Le Jardin Botanique Médiéval


Après la découverte de vestiges d’une maison forte au cœur de la forêt de Courcy, les membres de l’association A.R.E.G.H.A.T ont décidé de créer un site qui présenterait un aperçu à 360° de la vie au Moyen-âge. La redécouverte d’espèces végétales qui existaient à cette époque poussa M. Boucher Rémy (horticulteur à la retraite) à recréer un jardin médiéval dans les années 90. Débuté avec une quantité restreinte de plantes, le jardin recense à ce jour plus de 800 espèces végétales utilisées dans les campagnes avant le XIVe siècle. Vous pouvez télécharger ici la liste des plantes non exhaustive (dernière mise à jour en 2008).
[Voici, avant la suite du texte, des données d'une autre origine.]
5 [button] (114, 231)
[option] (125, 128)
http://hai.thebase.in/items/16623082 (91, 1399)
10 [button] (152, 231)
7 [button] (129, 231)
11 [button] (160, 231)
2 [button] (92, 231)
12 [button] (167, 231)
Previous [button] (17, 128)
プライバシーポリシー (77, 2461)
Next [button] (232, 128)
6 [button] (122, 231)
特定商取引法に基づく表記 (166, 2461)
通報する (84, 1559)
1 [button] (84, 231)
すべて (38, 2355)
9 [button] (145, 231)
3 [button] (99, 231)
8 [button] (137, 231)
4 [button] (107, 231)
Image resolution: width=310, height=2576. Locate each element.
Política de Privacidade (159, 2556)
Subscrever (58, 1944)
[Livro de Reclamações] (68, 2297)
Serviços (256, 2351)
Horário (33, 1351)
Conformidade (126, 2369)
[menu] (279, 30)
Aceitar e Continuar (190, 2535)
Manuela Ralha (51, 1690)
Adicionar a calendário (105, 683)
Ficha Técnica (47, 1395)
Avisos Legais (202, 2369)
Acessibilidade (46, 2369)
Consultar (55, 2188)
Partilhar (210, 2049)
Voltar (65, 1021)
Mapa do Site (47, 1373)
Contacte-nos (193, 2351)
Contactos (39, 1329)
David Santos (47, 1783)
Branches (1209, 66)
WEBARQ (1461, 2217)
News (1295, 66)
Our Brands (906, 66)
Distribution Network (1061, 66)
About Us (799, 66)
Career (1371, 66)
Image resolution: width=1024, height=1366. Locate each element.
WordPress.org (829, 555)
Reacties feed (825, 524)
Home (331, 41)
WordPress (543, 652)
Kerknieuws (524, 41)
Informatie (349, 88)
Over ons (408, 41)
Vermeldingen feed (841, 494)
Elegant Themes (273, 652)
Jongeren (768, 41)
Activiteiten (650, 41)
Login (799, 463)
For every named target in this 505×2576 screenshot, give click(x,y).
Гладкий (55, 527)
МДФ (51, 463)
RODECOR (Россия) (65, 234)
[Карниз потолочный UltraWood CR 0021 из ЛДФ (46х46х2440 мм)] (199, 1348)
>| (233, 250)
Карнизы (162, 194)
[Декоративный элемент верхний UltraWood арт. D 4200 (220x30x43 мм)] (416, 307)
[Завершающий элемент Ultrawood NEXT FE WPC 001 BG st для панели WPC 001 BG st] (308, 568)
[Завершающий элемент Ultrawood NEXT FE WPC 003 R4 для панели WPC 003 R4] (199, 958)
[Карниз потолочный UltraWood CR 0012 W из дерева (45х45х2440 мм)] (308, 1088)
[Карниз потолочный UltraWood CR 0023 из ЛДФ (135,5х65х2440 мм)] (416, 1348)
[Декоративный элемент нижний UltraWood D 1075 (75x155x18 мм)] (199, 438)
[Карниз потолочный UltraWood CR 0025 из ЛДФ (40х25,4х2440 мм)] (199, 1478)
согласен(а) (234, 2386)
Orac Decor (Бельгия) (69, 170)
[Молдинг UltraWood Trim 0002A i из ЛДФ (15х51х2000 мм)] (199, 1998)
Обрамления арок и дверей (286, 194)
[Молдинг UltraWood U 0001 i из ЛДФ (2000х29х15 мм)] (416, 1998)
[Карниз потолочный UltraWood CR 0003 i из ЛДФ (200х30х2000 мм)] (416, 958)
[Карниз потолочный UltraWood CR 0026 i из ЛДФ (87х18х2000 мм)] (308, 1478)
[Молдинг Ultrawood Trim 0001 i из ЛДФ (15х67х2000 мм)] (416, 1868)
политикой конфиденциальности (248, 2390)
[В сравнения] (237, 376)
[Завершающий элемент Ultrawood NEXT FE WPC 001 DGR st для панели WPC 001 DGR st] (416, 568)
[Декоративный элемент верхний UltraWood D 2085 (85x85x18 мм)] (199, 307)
Rémy Boucher et son jardin
Rémy Boucher et son jardin

A la redécouverte du passé

Au Moyen-âge un jardin était toujours clos et situé à proximité ou à l’intérieur de  l’enceinte d’un monument religieux ou civil. Il comprenait également des structures construites telles que des bancs, un point d’eau, des pergolas, des allées, etc. Les plantes y étaient ordonnées en espaces limités par des bordures en bois, des plates-bandes, ou des fascines en branches (plessis) de saule, d'osier, de châtaigner ou même parfois de ciboulette !

L’organisation de notre jardin est conforme à cette tradition. Nous nous sommes servis ici de simples barres de bois, afin de bien respecter le contexte du jardin, de l'époque et du milieu rural dans lequel nous sommes situés.

Il se compose également de stands thématiques permettant de faire le lien entre les plantes et leurs différentes utilisations que ce soit pour l’alimentation, la teinture, les textiles, la médecine ou la sorcellerie. Une exposition d’essence de bois et un rucher, composé de ruches telles qu'elles existaient à cette époque (rarement présent dans les jardins médiévaux actuellement reconstitués), complètent le parcours.

Situé prés de l’ancienne maison forte, ce jardin n'a donc pas la vocation d'un jardin d’agrément mais plutôt celle d'un jardin utilitaire. 

Exposition d'essences de bois
Exposition d'essences de bois
Ruches médiévales
Ruches médiévales

Un Jardin Hors du Commun

Aucun jardin médiéval ne comptait autant de variétés (on y trouvait une soixantaine d’espèces au maximum), mais nous avons essayé de reconstituer ici l'ensemble des cultures moyenâgeuses. Le jardin se compose de différentes parties organisées selon l’utilisation faite des plantes au Moyen Age.

Vue du jardin bouquetier et de l'hortus et du verger au fond
Vue du jardin bouquetier et de l'hortus et du verger au fond

Une partie florale appelée jardin bouquetier est située à l’entrée et présente un échantillon des principales variétés de roses, d’œillets, de bleuets, d’iris, etc. Leur emploi était principalement réservé à la décoration des autels.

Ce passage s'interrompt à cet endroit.